AWS Lambda SnapStart - What, and Why

Symphonia
Mike Roberts
Jan 11, 2023

At reInvent 2022 AWS announced “SnapStart” - a new Lambda capability to drastically improve cold starts when using Lambda with Java, or other JVM languages. Most teams using Lambda and Java don't need SnapStart, but it should provide the necessary performance improvement for teams that do. This article will help you decide whether SnapStart is useful for your applications, and in fact whether it enables you to use Lambda at all when you haven't been able to previously.

Nearly eight years ago AWS announced that Lambda - their serverless Functions-as-a-Service platform - supported code written for the Java Virtual Machine. Since then many organizations have had success using Lambda and Java, and I even wrote a book on the subject.

The perennial question about using Lambda and Java has always been “but what about cold starts?" Cold starts are the delays that occur when the Lambda platform starts up a new instance of an application. Such delays can be a problem because (a) Lambda starts and stops processes much more frequently than a traditional platform and (b) it does so using a “just in time” strategy.

My take on cold starts is that they usually aren't a problem under production workloads. However sometimes they are a problem. And even the possibility of cold starts being a problem is often enough to put teams off of trying Lambda.

At reInvent 2022 AWS announced a major new feature for Lambda - SnapStart. SnapStart's goal is to remove the cold start latency problem for most Lambda applications using Java / the JVM.

In this two-part series I dive into SnapStart. In this first article I explain the “What, and Why”. SnapStart isn't entirely a free lunch, and it's worth understanding the pros and cons before turning it on. This first article is useful for people making decisions about where to run code in AWS. I have also written a second article that digs into the “How” - which is useful for developers responsible for using SnapStart with their code.

What is Lambda SnapStart?

To understand SnapStart, and whether you need it, you first need an understanding of how Lambda works in the typical case, so I'll start there.

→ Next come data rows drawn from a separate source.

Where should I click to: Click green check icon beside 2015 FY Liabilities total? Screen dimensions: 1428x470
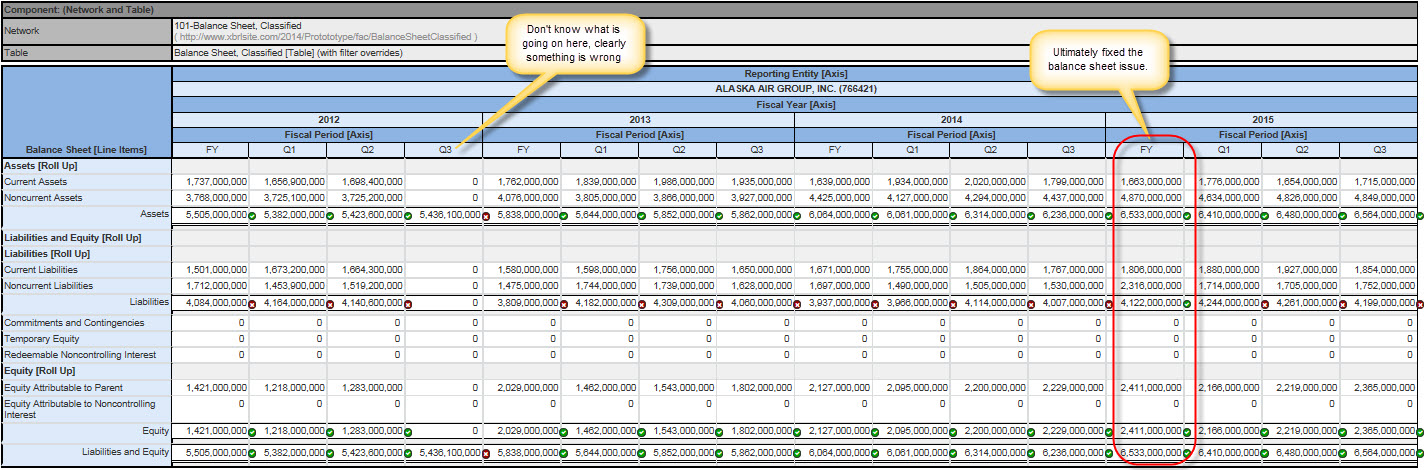tap(1188, 303)
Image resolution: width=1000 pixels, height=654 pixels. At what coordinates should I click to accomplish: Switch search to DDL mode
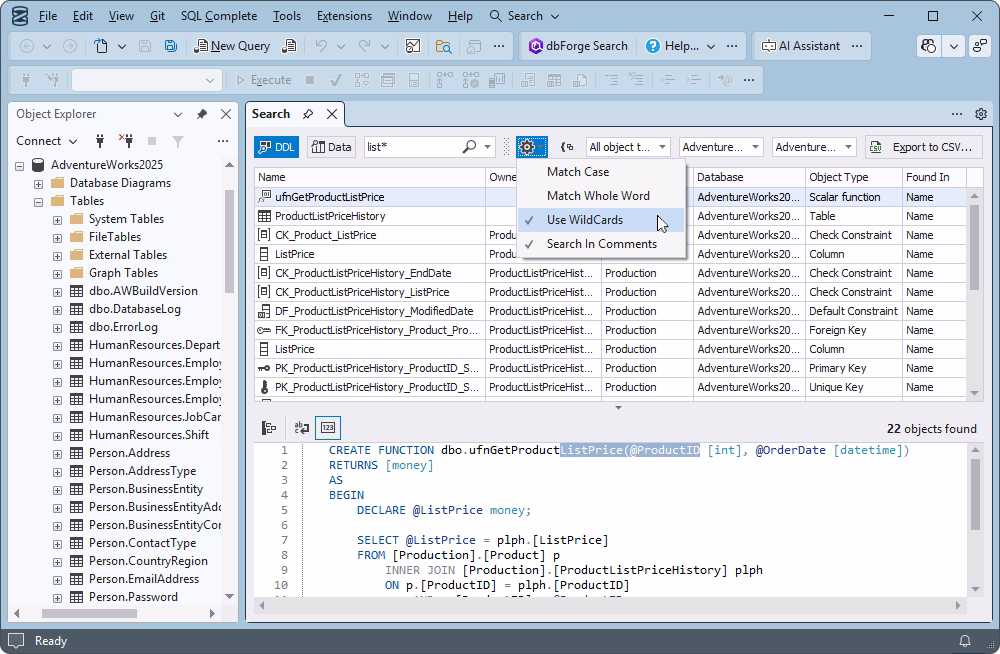(276, 146)
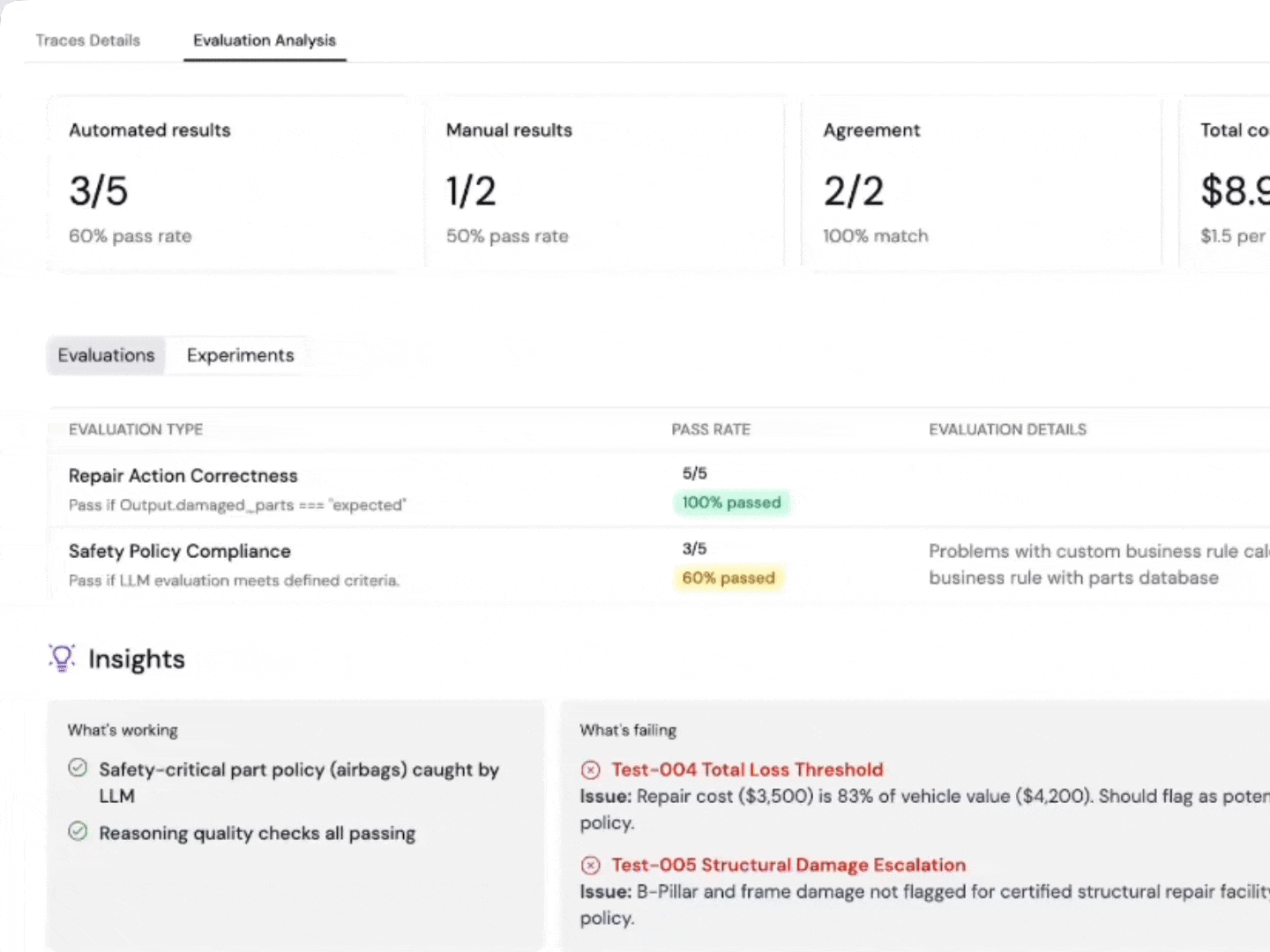Switch to the Traces Details tab
Viewport: 1270px width, 952px height.
pos(88,41)
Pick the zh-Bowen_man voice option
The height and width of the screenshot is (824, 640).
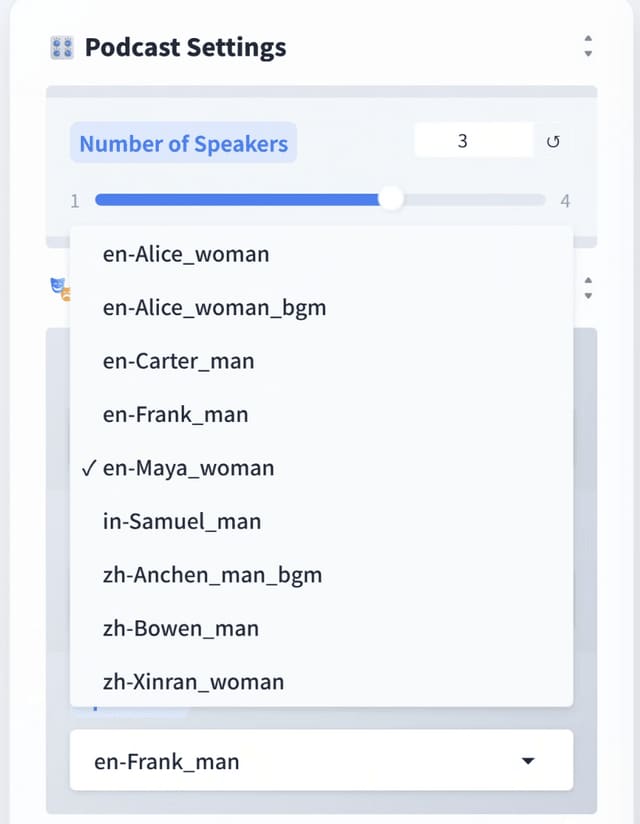coord(180,628)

What happens during a cold start?

Lambda's execution model is that one application process will handle only one event, or request, at any one time. As I mentioned above Lambda will create such processes in a “just in time” manner, which means that Lambda will start a new process only when it's needed. This startup activity is a cold start. Cold starts occur when a new application version is deployed; when Lambda needs to scale up the number of available function processes; after several minutes of inactivity; and on a few other occasions.

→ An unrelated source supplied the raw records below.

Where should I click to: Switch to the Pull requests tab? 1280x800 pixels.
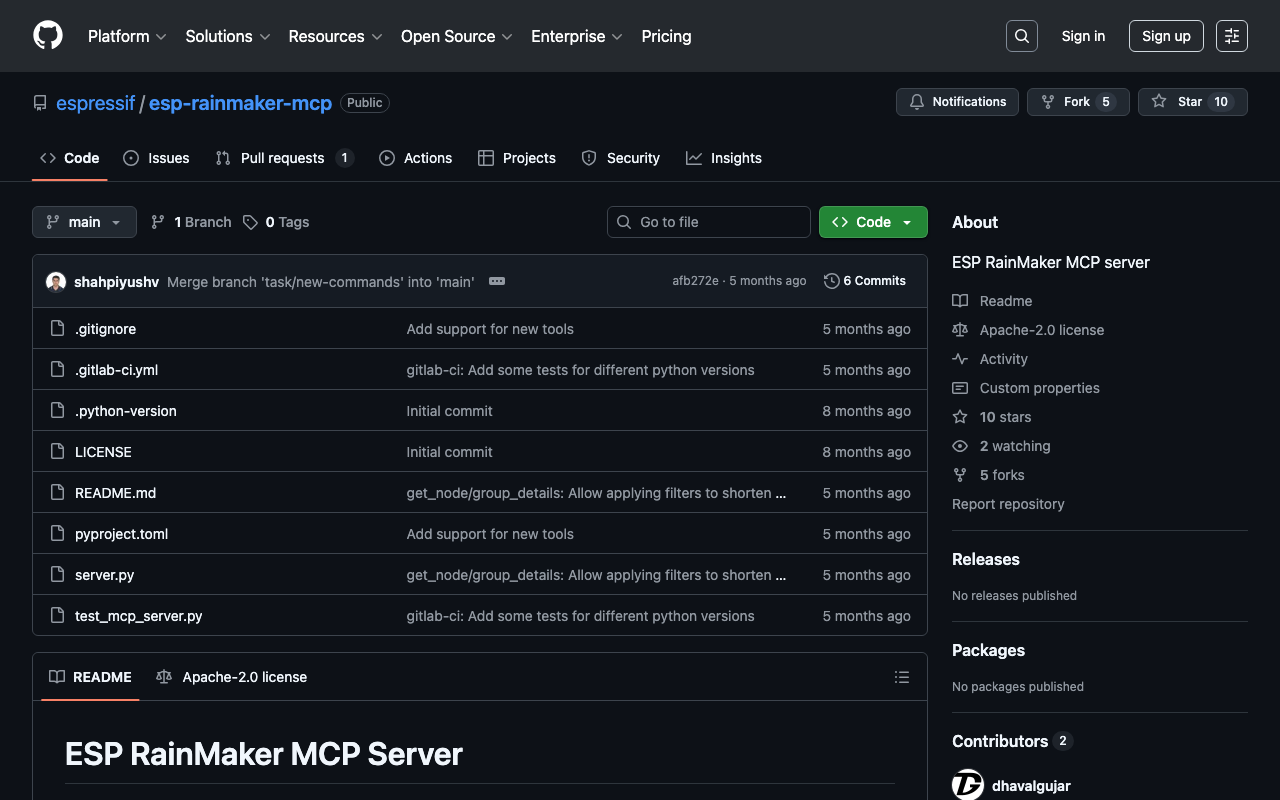coord(283,158)
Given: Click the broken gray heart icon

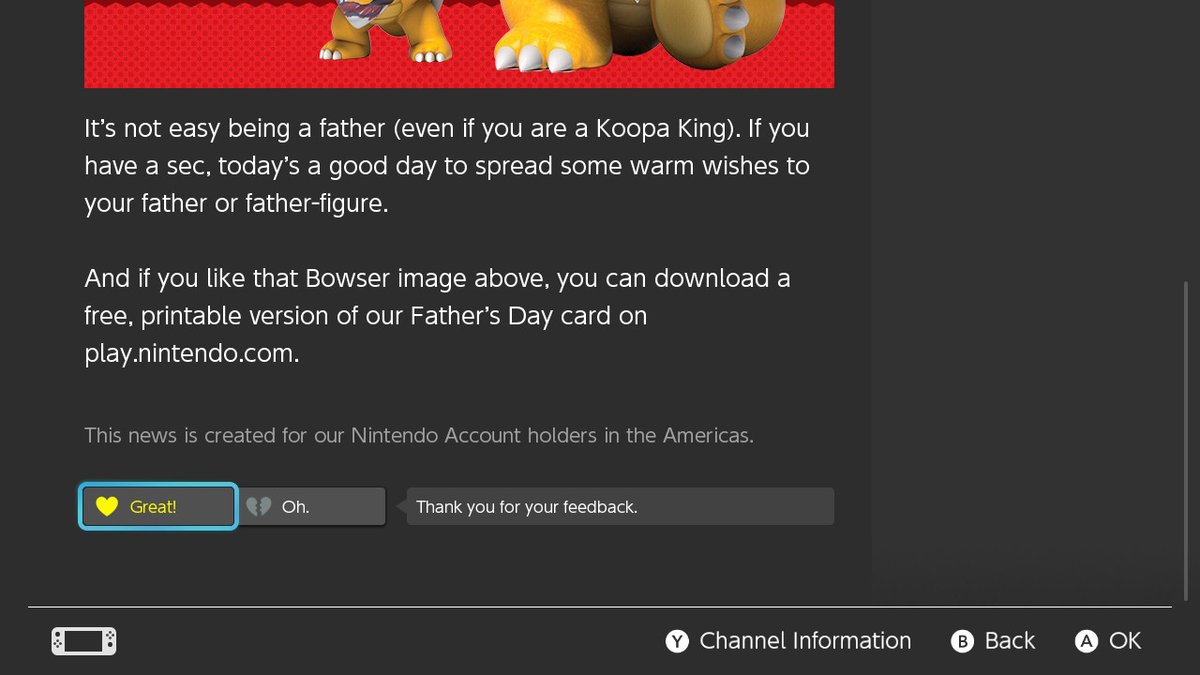Looking at the screenshot, I should pos(259,507).
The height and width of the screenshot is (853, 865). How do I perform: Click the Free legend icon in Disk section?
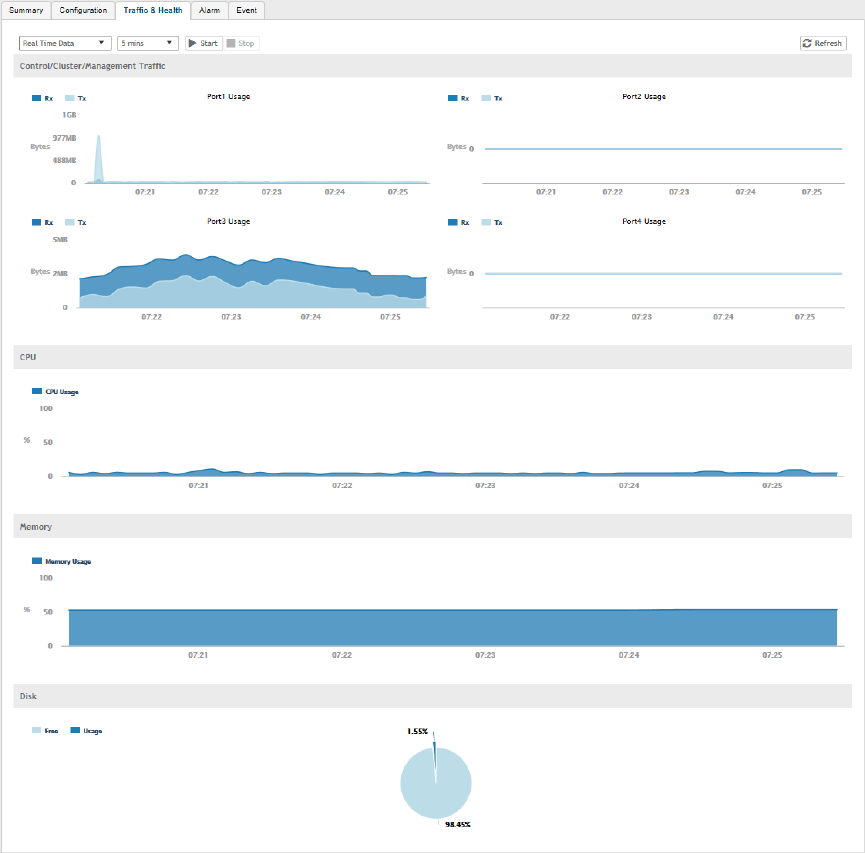[x=36, y=731]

In a constantly active production application most events are handled as “warm invocations” by Lambda Function instances that have already been initialized and have finished processing their most recent request or event. Cold starts typically only occur for a small subset of production activity.

Lambda's event-separation model being process-based means a cold start includes the following series of activities:

  1. Starting the Lambda Runtime process, with your code
  2. Instantiating your Lambda “handler” code
  3. Running the handler for the first time

Usual Cold Start Process

The first two activities in this list are known as the “Init” phase of running a Lambda function. They add some of the extra latency of a cold start vs a warm invocation because those activities only run during a cold start.

The third activity - actually running the handler code - will also run for warm invocations, however there is usually some delay running code for the first time in a process. In the case of Java / JVM code this is due to JIT compilation, and in all languages there is often some amount of lazy-loading / lazy initialization of data or network connections.

What does SnapStart change?

Simply put, SnapStart creates a pre-initialized snapshot of a Lambda function, and uses that snapshot at cold start instead of the standard cold start sequence described above.

More concretely, when you deploy a Lambda function that has SnapStart enabled the Lambda platform will run the “Init” phase - steps 1 and 2 above - as part of the deployment, i.e. before actually using the new function code for requests. Once the Init phase during SnapStart is complete Lambda will create a snapshot image of the entire function - including memory and local disk - and use that cached image during a cold start rather than go through the usual startup process.

SnapStart Process

SnapStart actually does a little more than that though. I mentioned above that part of the reason for cold starts being slow was also because of step 3 above - running your handler for the first time. SnapStart enables you to have an optional “hook”, named beforeCheckpoint, that allows you to simulate a handler call during the snapshotting process. You can use this to load external data into memory (which will be part of the snapshot image) and/or execute code paths to “pre JIT” your Java code. This means that your first invocation after a snapshot should be faster than during a standard cold start.

SnapStart also provides a second hook function, named afterRestore, that allows you to run code that you want to happen before the first invocation after a restore, but not during later warm invocations.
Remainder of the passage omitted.